:: TO DO ::
From the line that contains "Open Security processor search result" down to the last line of the entries, repeat every line exactly. Do not carry over the pictures.

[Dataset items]
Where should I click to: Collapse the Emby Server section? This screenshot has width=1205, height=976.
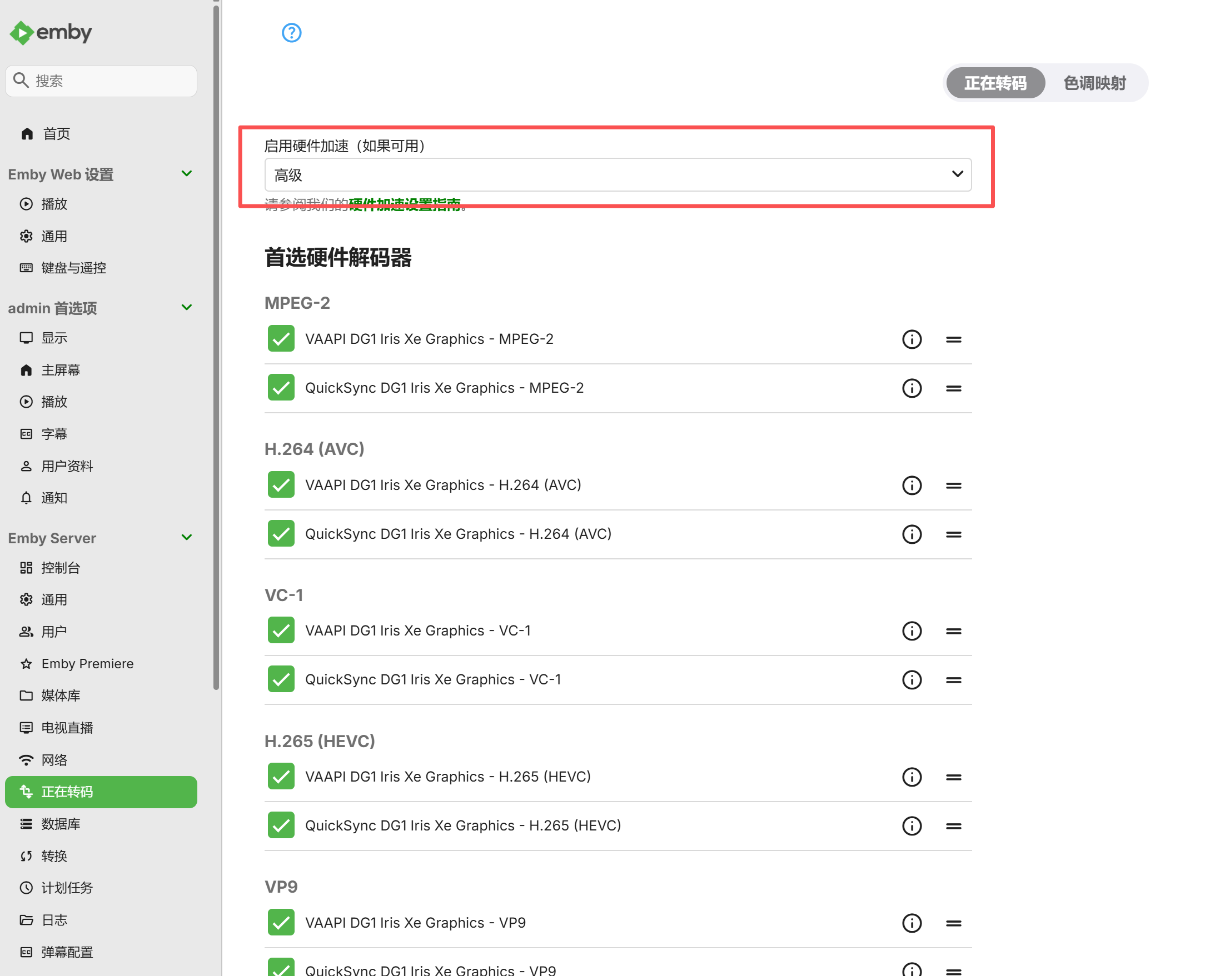[186, 537]
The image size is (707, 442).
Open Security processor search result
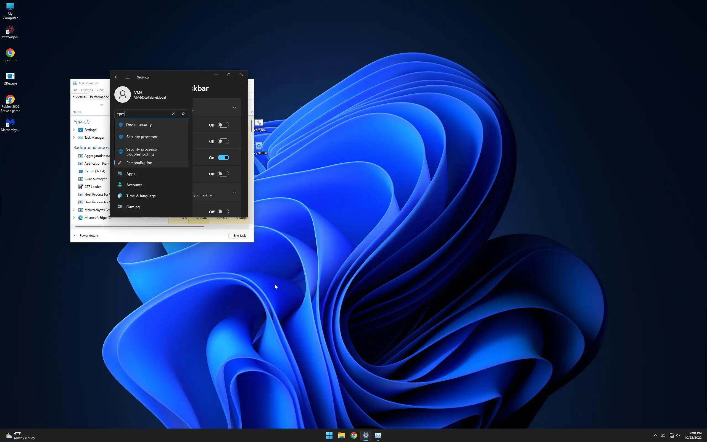pos(142,137)
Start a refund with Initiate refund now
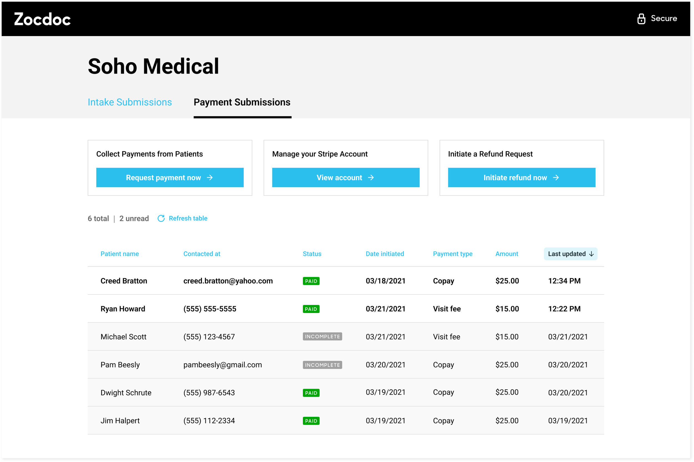Screen dimensions: 694x462 pyautogui.click(x=521, y=178)
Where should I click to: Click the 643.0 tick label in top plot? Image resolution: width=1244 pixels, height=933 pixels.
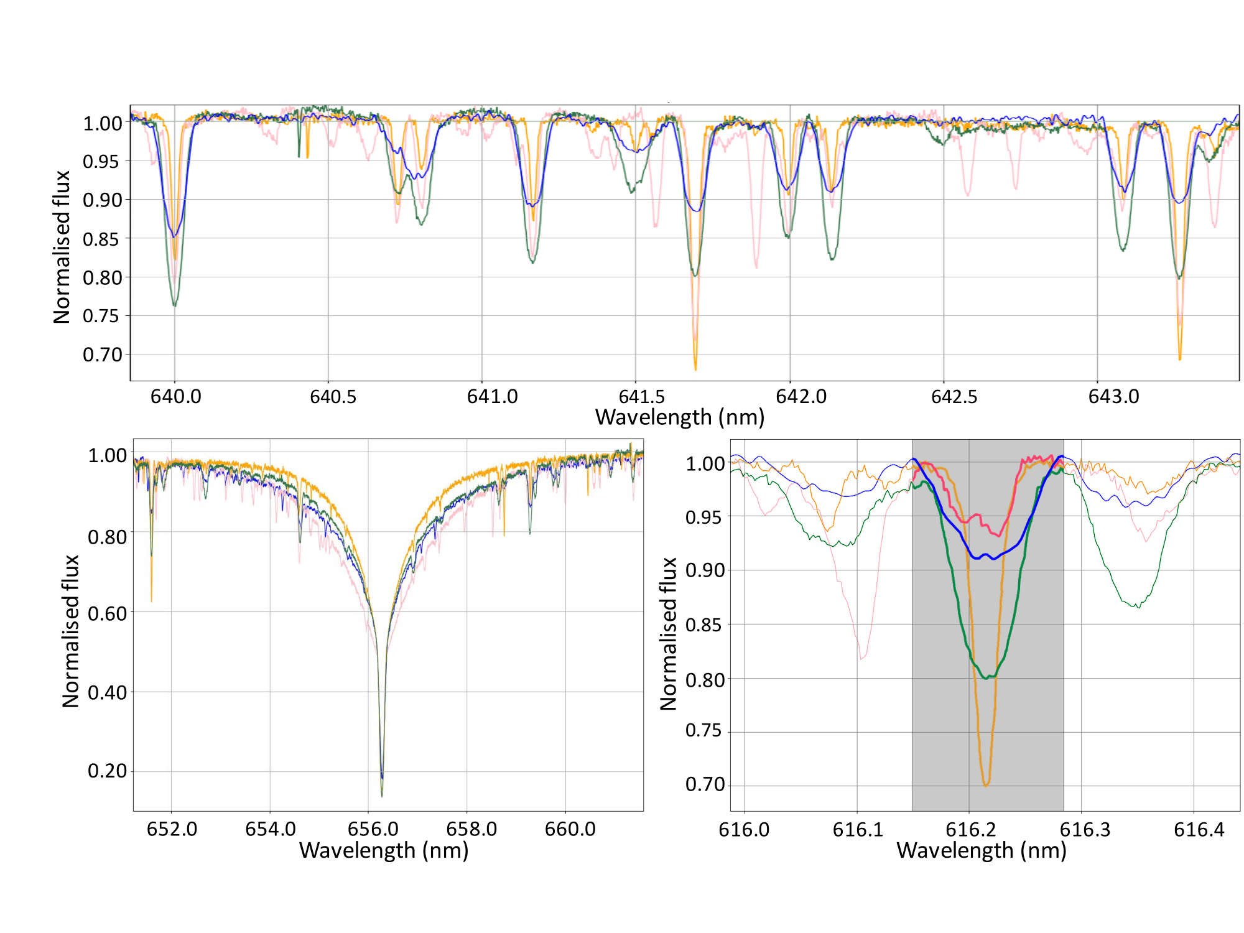[x=1113, y=396]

:: EXERCISE ANSWER ::
Open Security processor search result
pos(142,137)
Start a refund with Initiate refund now
Screen dimensions: 694x462 pyautogui.click(x=521, y=178)
Where should I click to: Click the 643.0 tick label in top plot? Image resolution: width=1244 pixels, height=933 pixels.
[x=1113, y=396]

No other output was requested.